Megan McArdle - Megan McArdle is a senior editor for The Atlantic who writes about business and economics. She has worked at three start-ups, a consulting firm, an investment bank, a disaster recovery firm at Ground Zero, and The Economist. More

Megan was born and raised on the Upper West Side of Manhattan, and yes, she does enjoy her lattes, as well as the occasional extra-dry skim-milk cappuccino. Her checkered work history includes three start-ups, four years as a technology project manager for a boutique consulting firm, a summer as an associate at an investment bank, and a year spent as sort of an executive copy girl for one of the disaster-recovery firms at Ground Zero … all before the age of 30.

While working at Ground Zero, Megan started Live From the WTC, a blog focused on economics, business, and cooking. She may or may not have been the first major economics blogger, depending on whether we are allowed to throw outlying variables such as Brad Delong out of the set. From there it was but a few steps down the slippery slope to freelance journalism. She has worked in various capacities for The Economist, where she wrote about economics and oversaw the founding of Free Exchange, the magazine's economics blog. She has also maintained her own blog, Asymmetrical Information, which moved to The Atlantic, along with its owner, in August 2007.

Megan holds a bachelor's degree in English literature from the University of Pennsylvania and an M.B.A. from the University of Chicago. After a lifetime as a New Yorker, she now resides in northwest Washington, D.C., where she is still trying to figure out what one does with an apartment larger than 400 square feet.

Lessons learned

By Megan McArdle
Dec 6 2007, 11:38 AM ET Comment

Two quotes on the subprime problem:

From commenter David Nieropont:

There are many nuances related to mortgages. For instance, if you default, what are your rights in foreclosure? How can you redeem, and when? But it wasn't any nuances that tripped people up. "The monthly payment is more than I can afford" is not a "nuance."


Ryan Avent on the new plan to freeze mortgage teasers:

. . . the lesson here appears to be that if you see everyone else borrowing well beyond their means, you should too, since the government cannot credibly allow large numbers of homeowners to go into foreclosure.
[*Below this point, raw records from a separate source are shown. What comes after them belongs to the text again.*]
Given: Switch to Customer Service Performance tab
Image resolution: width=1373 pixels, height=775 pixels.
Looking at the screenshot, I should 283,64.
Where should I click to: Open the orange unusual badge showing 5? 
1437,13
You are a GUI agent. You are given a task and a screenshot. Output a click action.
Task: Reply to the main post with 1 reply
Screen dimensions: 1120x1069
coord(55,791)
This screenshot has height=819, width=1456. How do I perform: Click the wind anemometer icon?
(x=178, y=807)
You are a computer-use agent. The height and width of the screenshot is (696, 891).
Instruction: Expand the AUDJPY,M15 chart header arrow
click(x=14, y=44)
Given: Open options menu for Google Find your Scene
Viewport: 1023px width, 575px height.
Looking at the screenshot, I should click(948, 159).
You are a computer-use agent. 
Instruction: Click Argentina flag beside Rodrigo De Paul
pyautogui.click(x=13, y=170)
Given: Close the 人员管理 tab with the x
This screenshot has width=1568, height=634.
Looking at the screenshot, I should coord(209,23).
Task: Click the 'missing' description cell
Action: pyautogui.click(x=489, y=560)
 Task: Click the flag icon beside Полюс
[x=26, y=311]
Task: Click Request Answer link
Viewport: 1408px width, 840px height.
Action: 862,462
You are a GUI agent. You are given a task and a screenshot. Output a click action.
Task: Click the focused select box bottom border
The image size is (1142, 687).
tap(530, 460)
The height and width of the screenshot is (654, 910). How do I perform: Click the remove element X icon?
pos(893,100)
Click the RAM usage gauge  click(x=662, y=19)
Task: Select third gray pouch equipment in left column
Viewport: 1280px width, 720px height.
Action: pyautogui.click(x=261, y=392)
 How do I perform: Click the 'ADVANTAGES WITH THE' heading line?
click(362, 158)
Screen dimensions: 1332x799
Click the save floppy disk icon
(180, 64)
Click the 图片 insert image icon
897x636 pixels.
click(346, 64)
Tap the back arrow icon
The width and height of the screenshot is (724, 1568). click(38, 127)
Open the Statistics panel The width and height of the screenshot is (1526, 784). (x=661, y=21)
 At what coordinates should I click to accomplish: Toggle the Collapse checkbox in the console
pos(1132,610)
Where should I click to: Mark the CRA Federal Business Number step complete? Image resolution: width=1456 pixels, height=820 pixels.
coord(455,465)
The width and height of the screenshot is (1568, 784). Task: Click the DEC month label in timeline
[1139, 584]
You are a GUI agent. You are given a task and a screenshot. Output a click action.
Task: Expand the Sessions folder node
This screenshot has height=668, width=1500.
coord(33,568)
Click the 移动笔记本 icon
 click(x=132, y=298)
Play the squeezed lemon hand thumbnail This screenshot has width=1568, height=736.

This plan is by no means going to end the crisis; for one thing, many of the subprime borrowers who are in trouble seemingly can't make the payments with the teaser rates. But the market is currently in the grips of terror: how bad will it get when rates reset? This may allay those fears enough to ease the credit crunch.

But there are downside costs--we live in an imperfect world. One will be distortion of the housing markets; people with those artificially cheap subprime mortgages won't be able to move, and by stalling the decline of house prices, this may drag it out to ill effect. Another will be the moral hazard. Bankers and consumers just learned that no matter how stupid they are, the government will bail them out.

Overall, I'm pretty sure the cost is worth it. But I worry that if this works, and things settle down, we'll see the financial industry's appetite for risk grow even more voracious, and along with its tendency to mistake beta for alpha.